Herbert Meier erhielt u.a. 1955 den Literaturpreis der Freien
Hansestadt Bremen, 1957 den Kunstpreis des Lions Club Basel, den Preis
der Schweizerischen Schillerstiftung (1964), den
Conrad-Ferdinand-Meyer-Preis (1964), den Welti-Preis für das Drama
(1970), den Solothurner Kunstpreis (1975), den Förderpreis der
Gottfried-Keller-Stiftung (1976) und den Schillerpreis der Zürcher
Kantonalbank (1997).
Weitere Informationen zu den Übersetzungen von Herbert Meier finden Sie in unserem Special: "Jedes Wort begriffen und durchdacht": Herbert Meier, Übersetzer
Ein Gesellschaftsstück
4D, 12H
UA: 14.09.2007, Das Meininger Theater (Südthüringisches Staatstheater) Meiningen
Auf Anouks Geburtstagsfest, das ihr Mann Carsten für sie ausrichtet, erscheint eine rätselhafte Frau. Elisabeth heißt sie und Schauspielerin sei sie, glauben einige. Anouk erinnert sich, Elisabeth, die im nahen Schlosshotel auf Urlaub ist, vor Jahren in Paris begegnet zu sein. Das Fest wird durch den Auftritt von Pimm, einen Obdachlosen, gestört. Früher war er mit Carsten befreundet, bevor dieser Karriere in der Pharmaindustrie machte und der andere seinen gesellschaftlichen Absturz erlebte. Elisabeth zeigt Sympathie für Pimm und erweckt Anouks Neugierde. Mit seinem Glauben an einen Einfluss der Toten auf unser Leben fasziniert er sie. Auch Elisabeth glaubt, dass wir zu wenig wissen, wie vergangenes Leben in uns fortwirkt. Carsten wird auf einer Geschäftsreise das Opfer eines Flugzeugabsturzes. Sein Tod stürzt Anouk aus ihrer Welt des Wohllebens in eine tiefe Verzweiflung. Die Liebe zu Carsten, die ihr Leben erfüllte, soll zu einer Liebe des Teilens werden. Anouk lädt daraufhin Pimms Freunde, lauter Randständige, zu einem Festessen in ihre Villa ein und schenkt ihnen Aktien. Ihre Barmherzigkeit stößt nicht überall auf Gegenliebe; das Fest wird zum Skandal. Carstens Verwandtschaft will Anouk psychiatrisch internieren oder zumindest entmündigen lassen. Daraufhin erklärt Anouk, sie gehe außer Landes, um so ihre Umgebung von dem gesellschaftlichen Makel, den sie verursacht habe, zu befreien. Mit einer hohen Summe lässt sie sich freikaufen. Mit dem Kind eines drogensüchtigen Paares kehrt sie in die Provence, ihre Heimat, zurück, um dort eine neue Aufgabe zu finden.

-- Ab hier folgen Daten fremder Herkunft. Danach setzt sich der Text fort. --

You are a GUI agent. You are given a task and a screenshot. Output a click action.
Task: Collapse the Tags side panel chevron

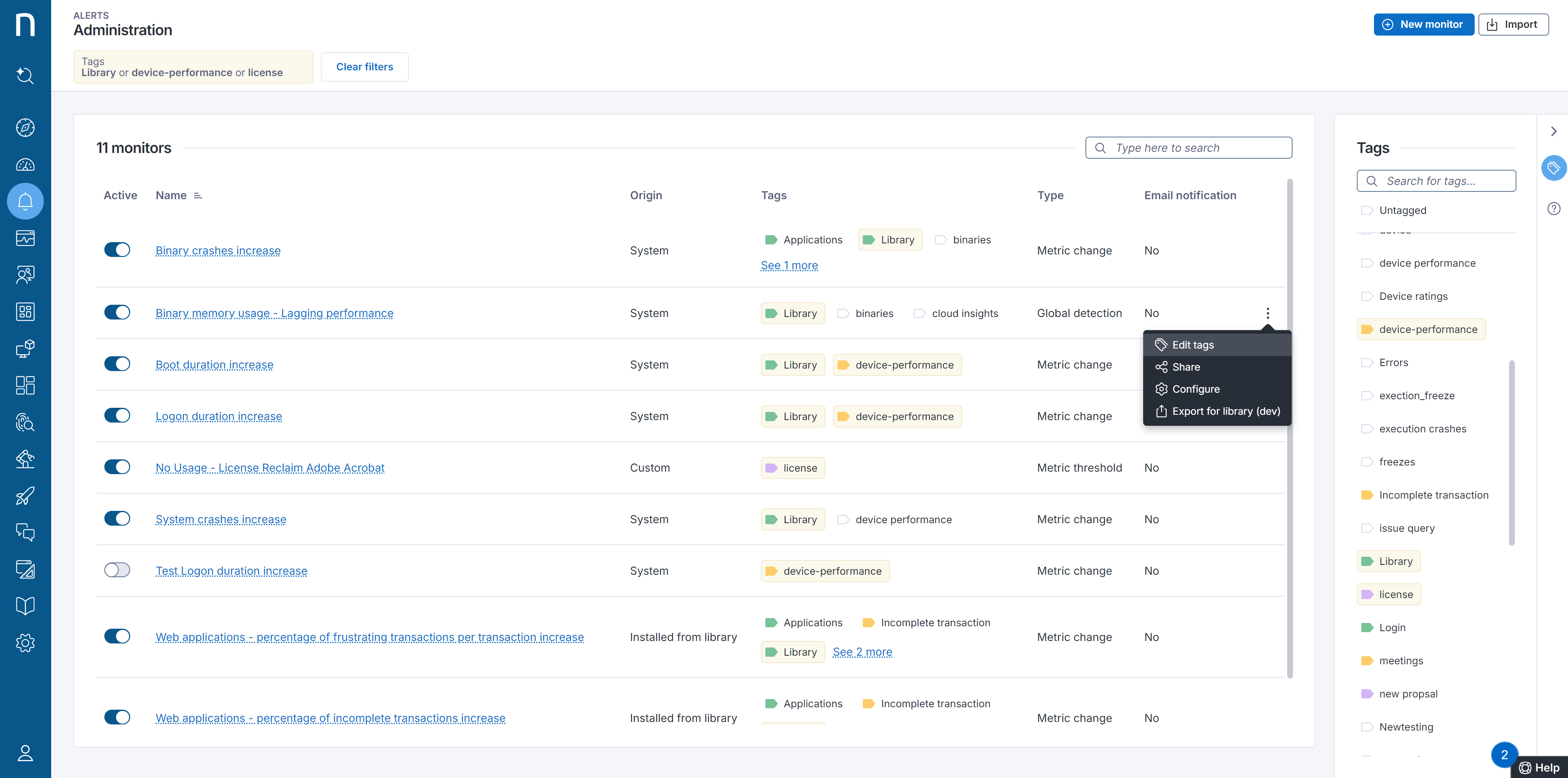tap(1553, 131)
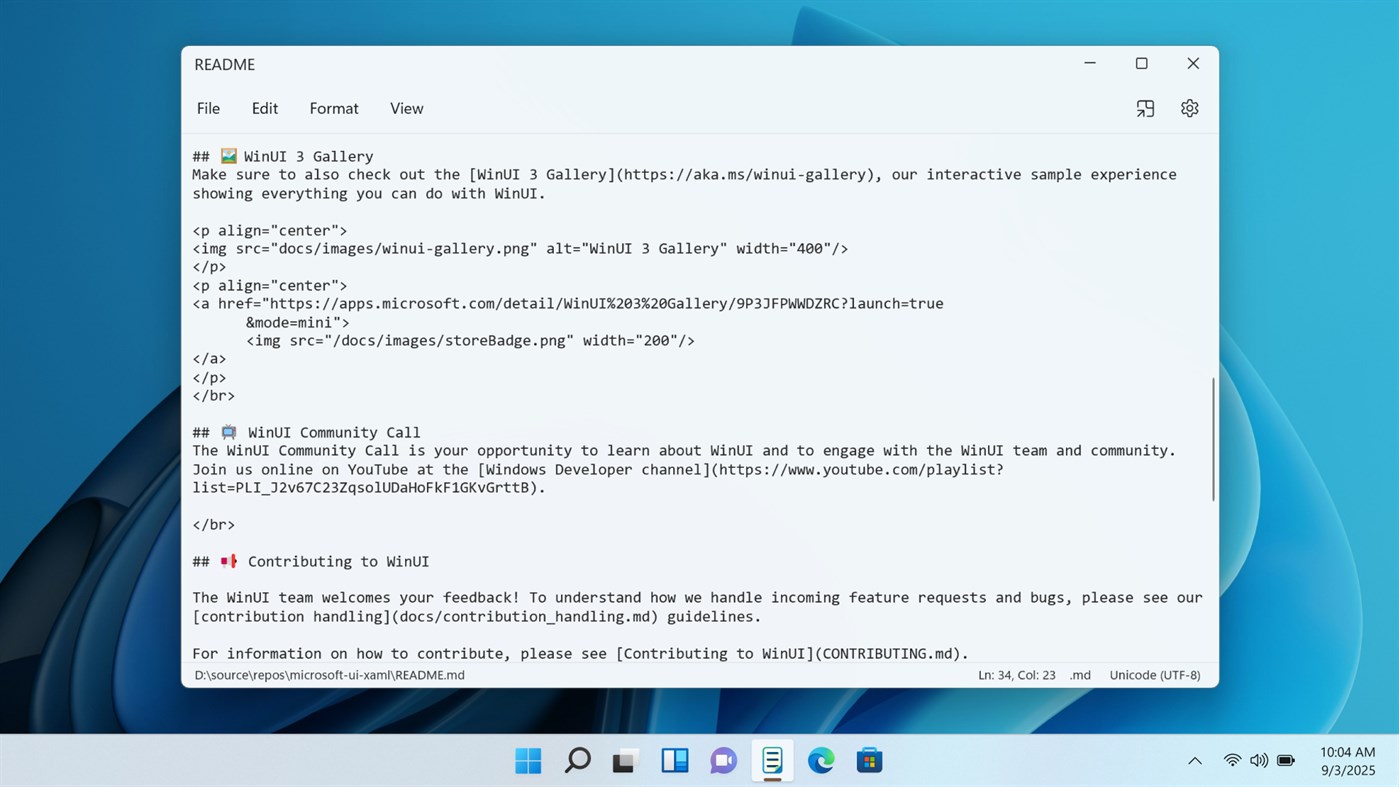Image resolution: width=1399 pixels, height=787 pixels.
Task: Open the Format menu
Action: (x=333, y=108)
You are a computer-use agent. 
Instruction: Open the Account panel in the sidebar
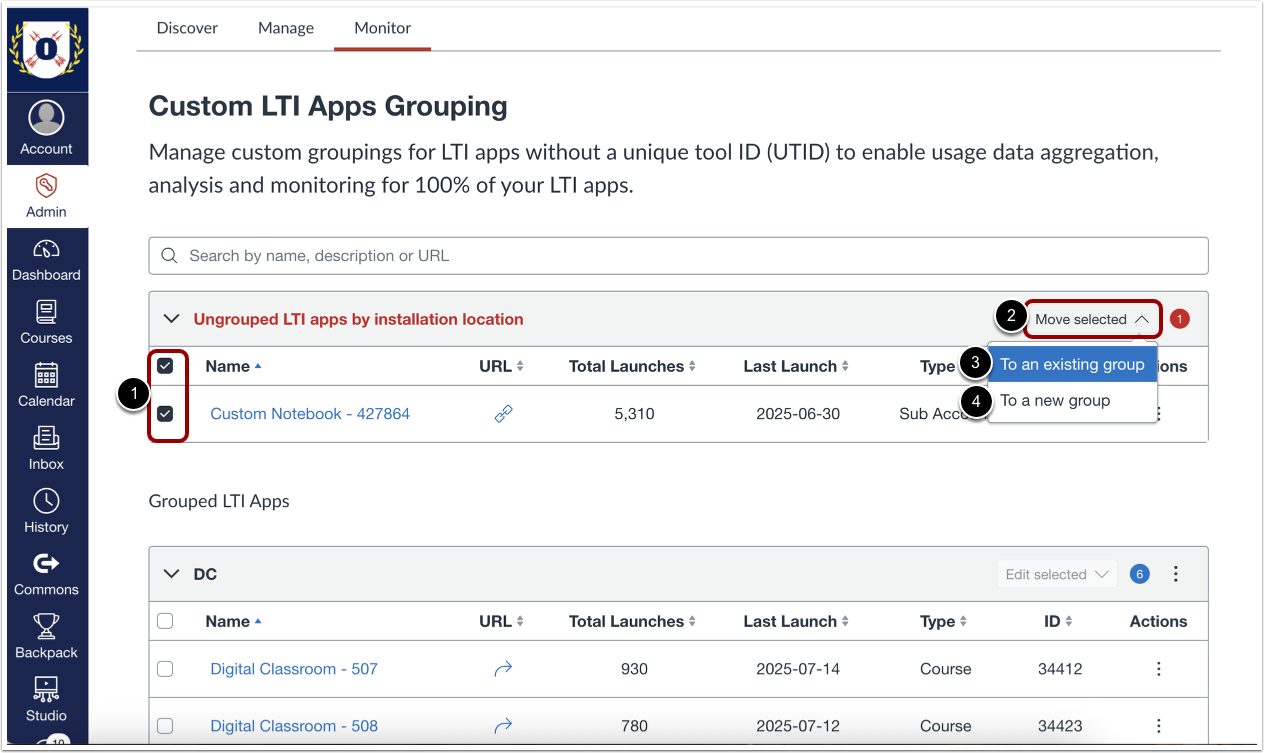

Herbert Meier hat Der Freikauf im Auftrag des Meininger Theaters geschrieben, das dort im Rahmen der 800. Wiederkehr der Geburt Elisabeths von Thüringen unter dem Titel "Elisabeth. Der Freikauf" uraufgeführt wird. Er benutzt Grundmuster des Lebens und der Legende der heiligen Elisabeth und überträgt sie in die Welt der modernen Gesellschaft.